---------- Entries provided

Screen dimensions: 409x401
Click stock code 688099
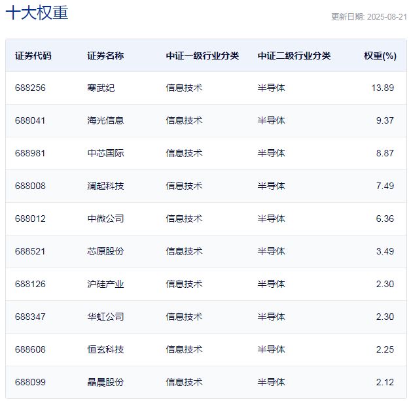pyautogui.click(x=30, y=382)
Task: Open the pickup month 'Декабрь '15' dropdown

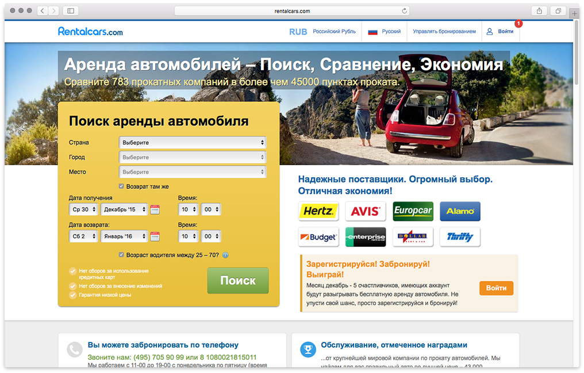Action: pos(124,210)
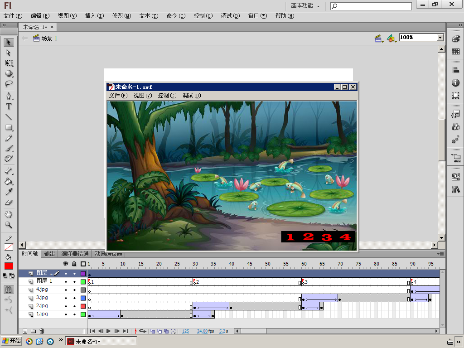The image size is (464, 348).
Task: Toggle visibility dot for 4.jpg layer
Action: (x=66, y=290)
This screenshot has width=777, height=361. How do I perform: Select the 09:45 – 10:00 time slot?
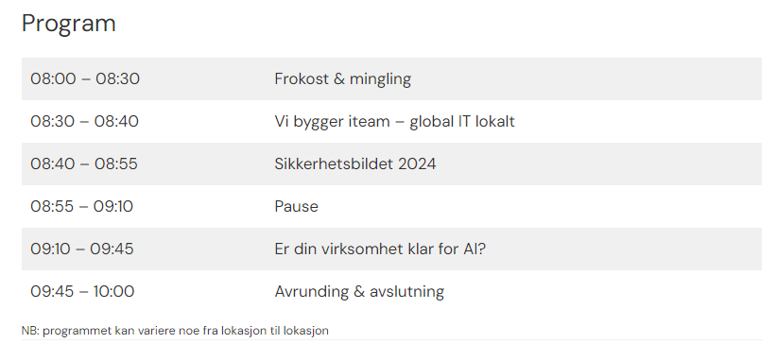click(82, 292)
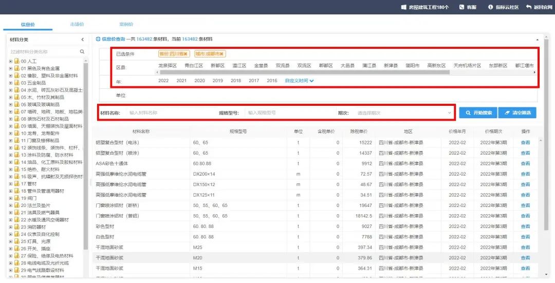Open the 自定义时间 custom time dropdown
This screenshot has height=283, width=555.
pos(299,81)
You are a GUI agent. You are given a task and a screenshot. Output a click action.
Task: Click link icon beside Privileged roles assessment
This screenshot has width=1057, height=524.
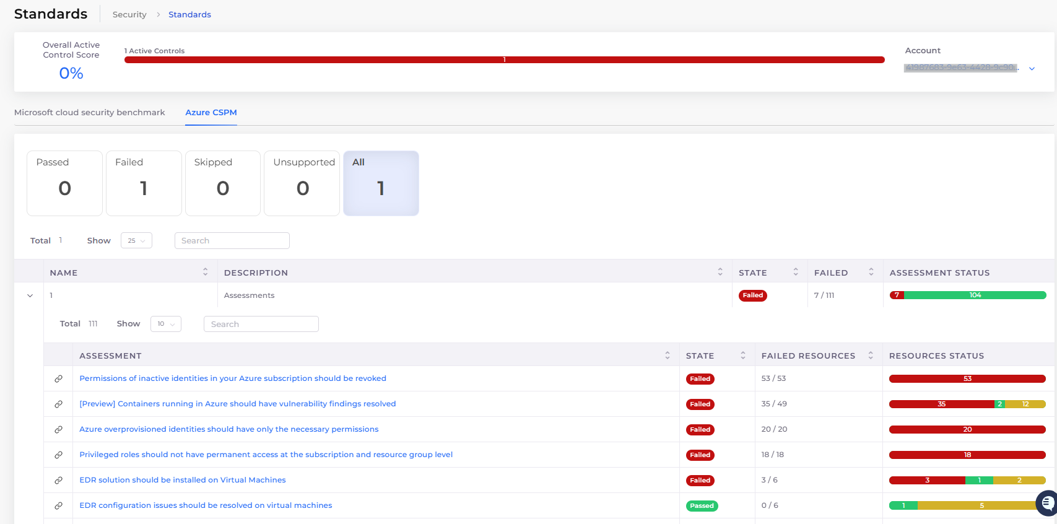[x=58, y=455]
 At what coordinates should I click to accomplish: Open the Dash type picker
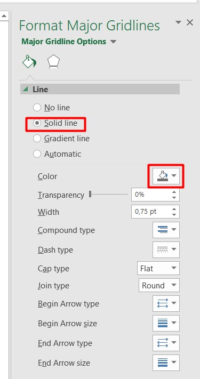166,249
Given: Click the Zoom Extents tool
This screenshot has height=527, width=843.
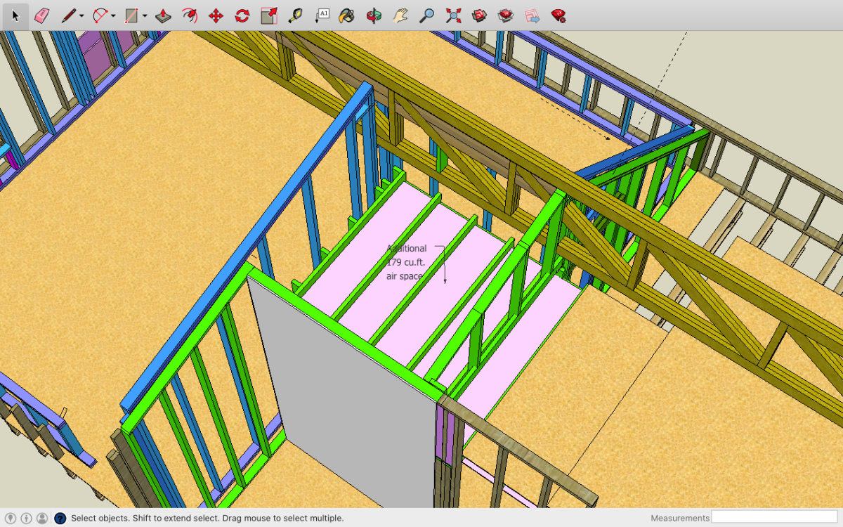Looking at the screenshot, I should (x=453, y=15).
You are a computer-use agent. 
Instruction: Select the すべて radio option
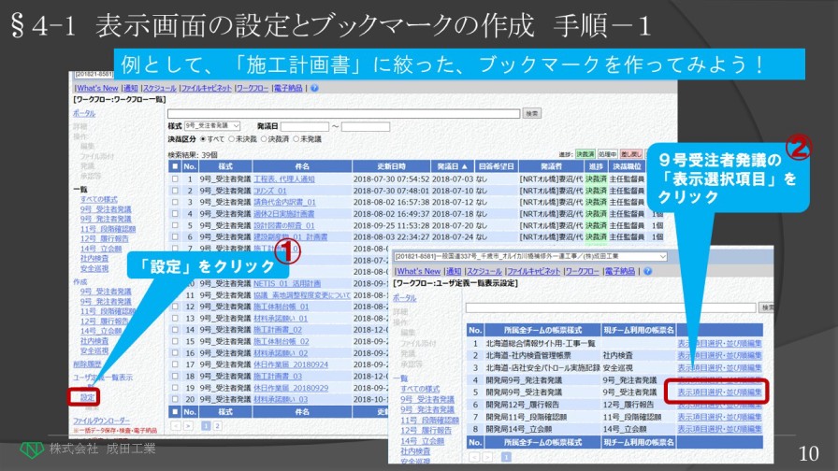pyautogui.click(x=200, y=139)
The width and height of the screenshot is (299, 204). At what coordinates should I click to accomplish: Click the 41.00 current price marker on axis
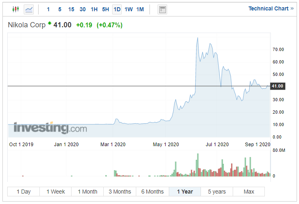tap(277, 86)
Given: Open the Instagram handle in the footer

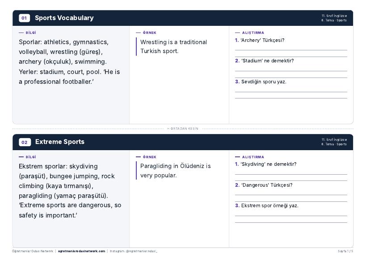Looking at the screenshot, I should click(134, 251).
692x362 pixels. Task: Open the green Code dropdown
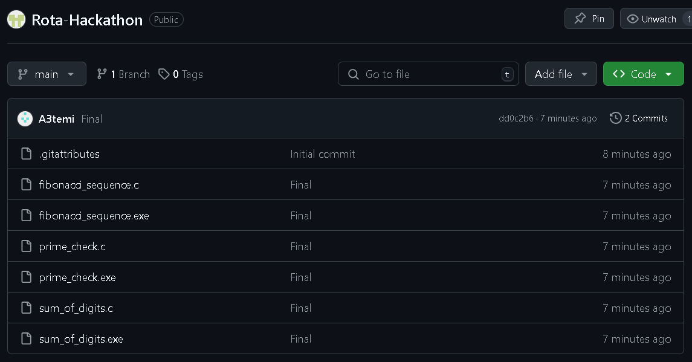pyautogui.click(x=643, y=74)
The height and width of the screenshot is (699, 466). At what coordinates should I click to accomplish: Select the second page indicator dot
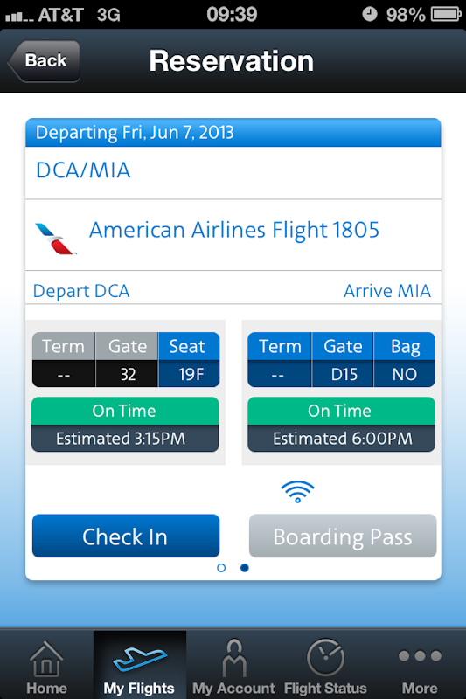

--------------------

■ **Problem details**
Search the records above for the string "agent" and copy each line that holds it.

■ **Solution to this task**
You are a GUI agent. You are given a task and a screenshot. Output a click action.
You are a computer-use agent. 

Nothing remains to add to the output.